Stephen Porges (researcher of the polyvagal theory) found that the biological response to shame is similar to a life threat. It activates the nervous system in the same way as our fight or flight response.
People can become immobilised, or numb. You might notice your posture changing, or your body trying to shrink and disappear.
To begin to engage with shame, notice where you feel it in your body. It helps to close your eyes, take a breath, and identify the sensations you feel, and where.
Engage with shame by grounding yourself through your five senses. This might seem too simple, but the research shows that it helps to activate your nervous system, and keep you present.
Notice 5 things you can see, 4 things you can hear, 3 things you can feel, 2 things you can smell, 1 thing you can taste.

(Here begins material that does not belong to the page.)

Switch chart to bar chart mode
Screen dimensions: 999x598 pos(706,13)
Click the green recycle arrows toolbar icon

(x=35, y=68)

The antidote to shame is being seen as we are by people we value, and being accepted by them in that state.
Shame thrives on secrecy. The more we hide, the stronger the shame gets. So we need to expose the things we fear will threaten our belonging, and see that we will not be rejected.
Exposure needs to be done safely, so start small, and with people you trust.
Working with shame and sexuality can be a difficult thing to do. It always helps to have the support of trained professionals to guide you through the reflective process. It requires patience, but can be an incredibly liberating process for many people.